It’s not that I care about fashion. I don’t consider myself a great connoisseur of couture, I don’t even brush my hair, but sometimes you just have to play along.
Philip Seymour Hoffman (or is it Seymour Philip Hoffman, Mr. Arkin?) does not play along. This week Mr. Hoffman wore a fashionable black tuxedo, matching black shirt, vest, and tie to the 81st Annual Academy Awards. He was accompanied by what can only be described as a knit beanie in a corresponding shade. The 41-year-old actor appeared to be unshaven, unwashed, and (in my personal opinion) undeserving of the best supporting actor award for which he was nominated.
It isn’t just because I still have some sort of Heath Ledger phantom limb, the pangs of which hit me hardest during the awards season. Despite criticism to the contrary, my support for Ledger is due neither to the residual effects of his death or my fondness for the Joker, the embodiment of dear Heath’s swan song. Don’t get me wrong, I love Philip Seymour Hoffman. So what if he’s chubby? So what if his daughter’s name is Tallulah? He’s a stupendous actor by all accounts. But, at the risk of sounding like runway hag Joan Rivers, that little black hat was a big old faux pas.
With his five o’clock shadow and the comfortable affectation with which he settled his girth into his rich and luxurious seat in the Kodak Theatre, it was hard to watch Hoffman without embellishing the renowned character actor with certain traits that may or may not have been present on Sunday evening. I saw Hoffman swollen and grunting, lodged into no less than three seats, immobile but for his left hand, which traced again and again a track from his gaping oozing mouth to a large bowl of tiny squealing squirming rodent-like snacks.
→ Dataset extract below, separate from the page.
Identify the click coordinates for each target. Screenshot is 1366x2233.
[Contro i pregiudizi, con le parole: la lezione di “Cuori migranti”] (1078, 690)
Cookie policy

Just imagine if he’d won! He’d have to Jabba the Hut up to the stage, all ooze and Doritos crumbs; I guess the damage to the carpeting just wasn’t worth it. And I mean, do I really want to give a gold-plated statuette to someone whose pallid and unwashed hand I wouldn’t even grasp with my own for the sake of pleasantry? Where would poor Oscar even end up? A pile of rancid socks perhaps, all gamy and covered in bacteria? Or in a few weeks time our dear gilded Adonis might find himself thrust into inescapable wickedness, Barbie’s boy toy when Ken’s not around only to be found out by the plastic hunk and beaten to scrap metal.
“Honey! Have you seen my Oscar?”
“No, dear. Why don’t you check Tallulah’s room?”
Oscar is a blue blood, unused to the slovenly ways of his all-too-mortal recipients. Just look at his homeland. The Kodak Theatre literally drips with crystals on Oscar night. Even if Hoffman’s hair was in disarray because he’s in the process of filming a new flick (I am not completely insensitive to the concept of loyalty to the craft) he could have found head wear that was a little less (please, forgive me Philip) homeless-chic.
There exists a degenerative disease of the social acceptability. It runs rampant amongst big name celebrities. Take Johnny Depp, for instance. A mild case of the sickness, but a good example. A pretty nice, normal guy during 21 Jump Street. A little quiet maybe, but no dodgy facial hair or pseudo-fedora (another hat).
But Johnny Depp has still not crossed the bridge to preposterousness and neither has Philip Seymour Hoffman. Sophia Loren presented at the Oscars and she looked like a Gorgon. That’s fine! Joaquin Phoenix’s recent bearded antics? Dandy! Go big or go home, I say, and the Academy seems to agree.